*** Opening Data supplied ***

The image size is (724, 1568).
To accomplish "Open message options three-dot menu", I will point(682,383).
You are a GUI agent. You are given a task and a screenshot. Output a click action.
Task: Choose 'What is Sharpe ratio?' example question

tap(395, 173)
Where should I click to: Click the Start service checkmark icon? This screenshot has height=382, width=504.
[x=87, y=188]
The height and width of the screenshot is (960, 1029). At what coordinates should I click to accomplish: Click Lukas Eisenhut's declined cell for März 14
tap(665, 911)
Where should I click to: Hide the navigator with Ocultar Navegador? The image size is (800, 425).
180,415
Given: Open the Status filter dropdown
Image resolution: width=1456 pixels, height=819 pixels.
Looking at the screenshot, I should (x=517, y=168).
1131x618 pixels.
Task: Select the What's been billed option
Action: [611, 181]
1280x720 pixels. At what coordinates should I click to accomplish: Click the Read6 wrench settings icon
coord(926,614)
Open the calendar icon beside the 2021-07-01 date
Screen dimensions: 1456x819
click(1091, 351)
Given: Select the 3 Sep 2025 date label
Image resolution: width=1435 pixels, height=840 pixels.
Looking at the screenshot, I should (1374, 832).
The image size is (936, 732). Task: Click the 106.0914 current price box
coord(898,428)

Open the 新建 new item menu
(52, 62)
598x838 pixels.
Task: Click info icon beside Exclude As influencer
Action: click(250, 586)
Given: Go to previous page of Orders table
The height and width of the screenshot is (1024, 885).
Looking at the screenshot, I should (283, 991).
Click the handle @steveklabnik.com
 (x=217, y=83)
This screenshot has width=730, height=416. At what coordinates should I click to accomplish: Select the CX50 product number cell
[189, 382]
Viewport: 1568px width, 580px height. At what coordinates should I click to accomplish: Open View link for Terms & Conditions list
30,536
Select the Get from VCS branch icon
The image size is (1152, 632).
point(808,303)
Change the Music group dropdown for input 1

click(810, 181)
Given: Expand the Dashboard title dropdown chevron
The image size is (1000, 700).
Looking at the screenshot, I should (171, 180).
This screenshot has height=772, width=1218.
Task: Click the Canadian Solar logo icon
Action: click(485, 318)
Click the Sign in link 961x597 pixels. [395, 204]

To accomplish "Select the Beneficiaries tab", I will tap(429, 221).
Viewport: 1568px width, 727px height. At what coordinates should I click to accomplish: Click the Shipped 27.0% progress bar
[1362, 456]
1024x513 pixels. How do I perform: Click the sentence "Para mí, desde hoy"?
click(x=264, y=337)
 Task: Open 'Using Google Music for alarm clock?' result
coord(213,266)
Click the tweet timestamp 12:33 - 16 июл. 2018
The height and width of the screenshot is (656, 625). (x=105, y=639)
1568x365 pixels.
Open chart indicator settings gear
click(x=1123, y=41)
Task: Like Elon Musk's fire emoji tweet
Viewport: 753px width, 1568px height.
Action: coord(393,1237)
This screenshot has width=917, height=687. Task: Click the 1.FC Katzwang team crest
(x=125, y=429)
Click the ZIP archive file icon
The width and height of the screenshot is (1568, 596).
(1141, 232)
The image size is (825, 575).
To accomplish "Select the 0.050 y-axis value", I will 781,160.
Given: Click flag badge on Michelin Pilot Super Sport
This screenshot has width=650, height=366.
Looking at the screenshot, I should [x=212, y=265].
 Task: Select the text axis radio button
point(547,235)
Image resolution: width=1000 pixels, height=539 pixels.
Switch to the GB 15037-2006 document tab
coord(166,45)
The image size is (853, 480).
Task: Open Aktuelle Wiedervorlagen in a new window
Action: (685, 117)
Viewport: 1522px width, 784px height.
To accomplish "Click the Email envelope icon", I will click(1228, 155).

*** Closing Data supplied ***

Exercise:
From the material above, set down exactly the lines between the line holding "Task: Open 'Using" and the line holding "The image size is (825, 575).", inclusive. Include nothing else.

Expected answer:
 Task: Open 'Using Google Music for alarm clock?' result
coord(213,266)
Click the tweet timestamp 12:33 - 16 июл. 2018
The height and width of the screenshot is (656, 625). (x=105, y=639)
1568x365 pixels.
Open chart indicator settings gear
click(x=1123, y=41)
Task: Like Elon Musk's fire emoji tweet
Viewport: 753px width, 1568px height.
Action: coord(393,1237)
This screenshot has width=917, height=687. Task: Click the 1.FC Katzwang team crest
(x=125, y=429)
Click the ZIP archive file icon
The width and height of the screenshot is (1568, 596).
(1141, 232)
The image size is (825, 575).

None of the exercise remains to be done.